WORLD / AFRICA
Angola, Nigeria get Covax shots
Crisis will not end if poorer countries are left out: WHO
Published: Mar 03, 2021 05:23 PM
Health professionals unload the first batch of AstraZeneca/Oxford vaccines at the Central Vaccine depot, where they will be stored in Luanda, Angola on Tuesday. Photo: AFP

Health professionals unload the first batch of AstraZeneca/Oxford vaccines at the Central Vaccine depot, where they would be stored in Luanda, Angola on Tuesday. Photo: AFP

Millions of coronavirus shots from the global Covax scheme have arrived in Nigeria, Angola and Kenya, as African countries ramp up their vaccine rollouts.

Richer countries have surged ahead with vaccinations but many poorer countries are still awaiting deliveries, prompting the World Health Organization (WHO) to warn that the crisis cannot end unless every country can inoculate its population.

The Covax facility, run by the WHO along with health NGOs, is aiming to supply vaccines to dozens of countries in the first 100 days of 2021, and 2 billion doses by the end of 2021.

While the continent's most populous country Nigeria received almost 4 million jabs on Tuesday, Angola received more than 600,000 doses and the Democratic Republic of the Congo was scheduled to get a consignment later, following recent deliveries to Ghana and Cote d'Ivoire. 

Kenya received its first shipment of just over 1 million Covax-funded AstraZeneca/Oxford shots early Wednesday.

However, there are still critical hurdles for the scheme's rollout in vast African countries with sketchy infrastructure and an array of security challenges - a point addressed by Faisal Shuaib, director of Nigeria's primary healthcare agency.

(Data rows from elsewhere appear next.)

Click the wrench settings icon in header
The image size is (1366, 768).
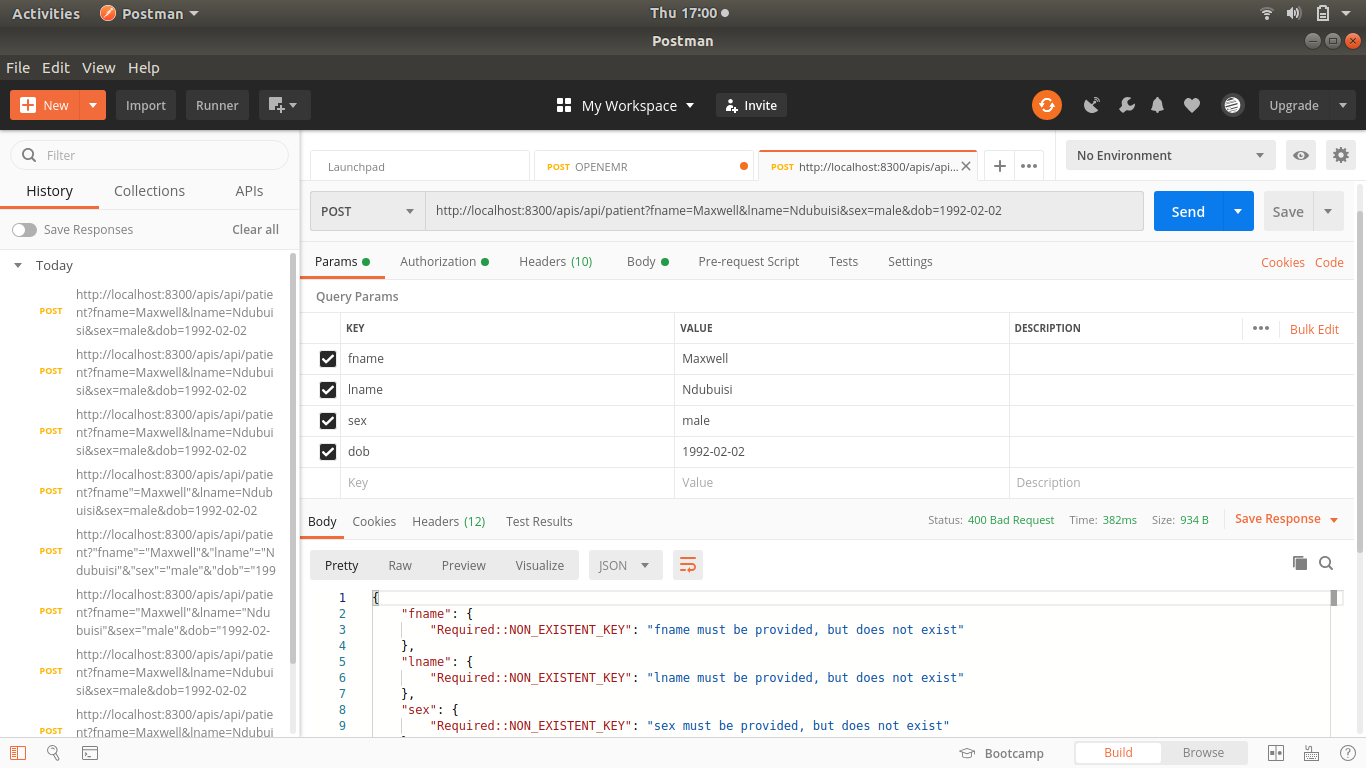(x=1127, y=105)
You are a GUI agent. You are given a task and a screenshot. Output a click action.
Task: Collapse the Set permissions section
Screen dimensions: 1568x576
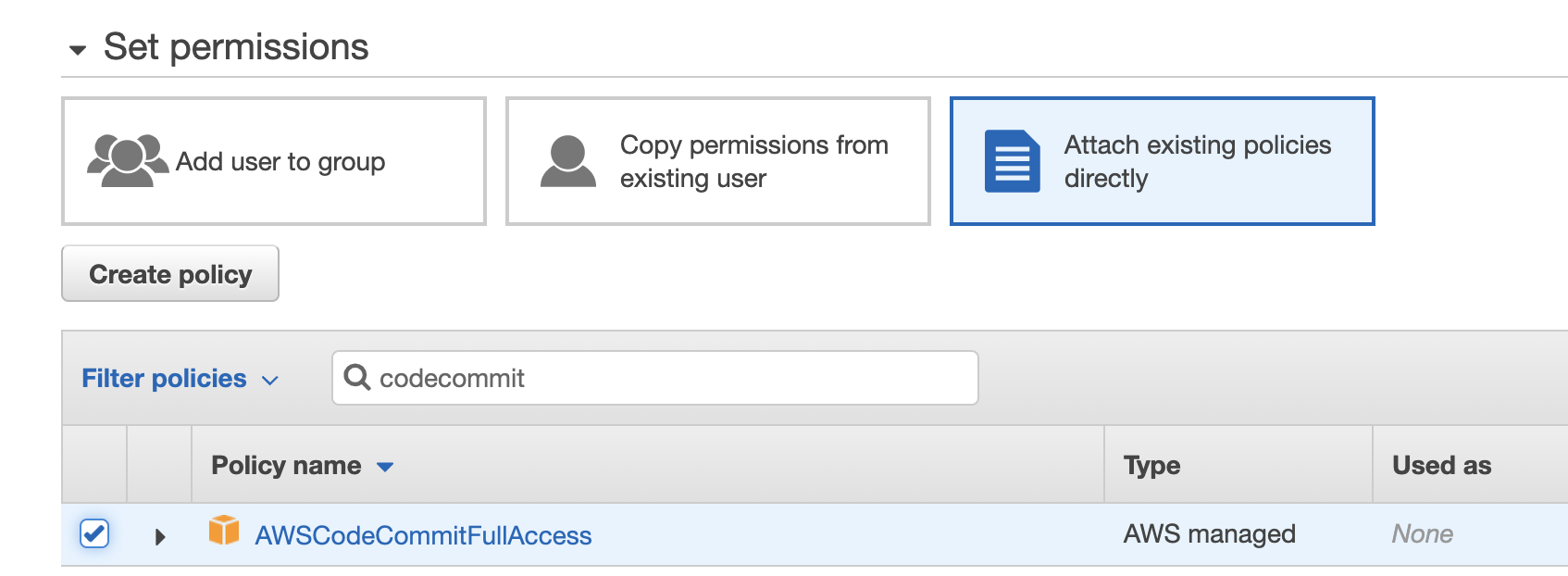coord(78,50)
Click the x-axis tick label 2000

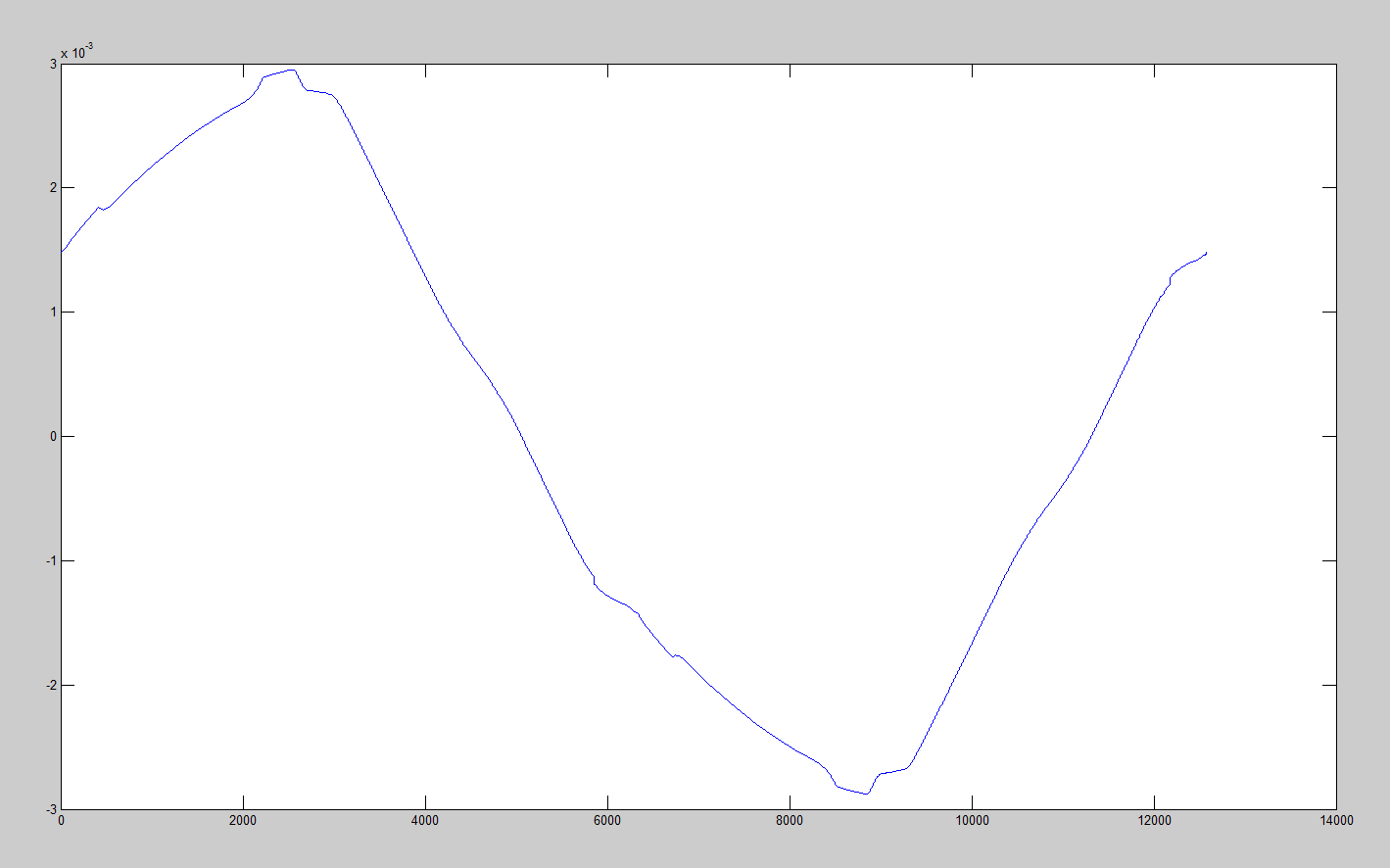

"States without a functional airport will have their vaccines transported by road using vans with fitted cold cabins, from the nearest airport," he said.

He called the delivery - which arrived around noon in Abuja - a "good day for Nigeria" and promised the rollout would begin in earnest on Friday with frontline health workers the first to be inoculated.

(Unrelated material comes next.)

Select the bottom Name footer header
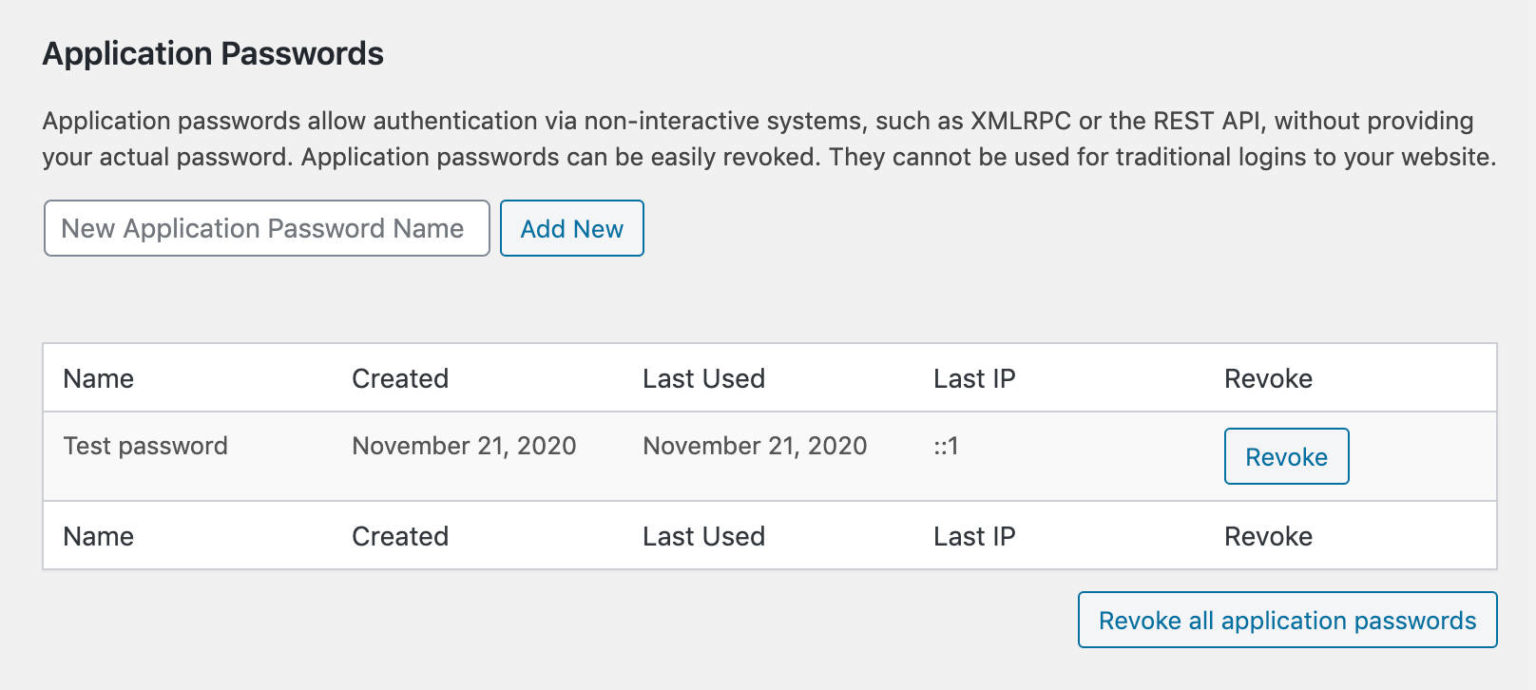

Nigerian official Boss Mustapha urged traditional rulers, religious leaders, civil society groups and the media to spread the message that vaccinations were needed, adding: "This is a fight for everyone."

In Angola, where some healthcare workers were vaccinated shortly after the doses were offloaded, the WHO's Djamila Cabral said the arrival of vaccines brought a "stronger hope to save lives," but warned that everyone needed to continue respecting COVID-19 restrictions to beat the pandemic.

The almost 4 million AstraZeneca/Oxford doses received by Nigeria, made by the Serum Institute of India, are the first of 16 million shots that Covax plans to deliver over the coming months to the country of 200 million.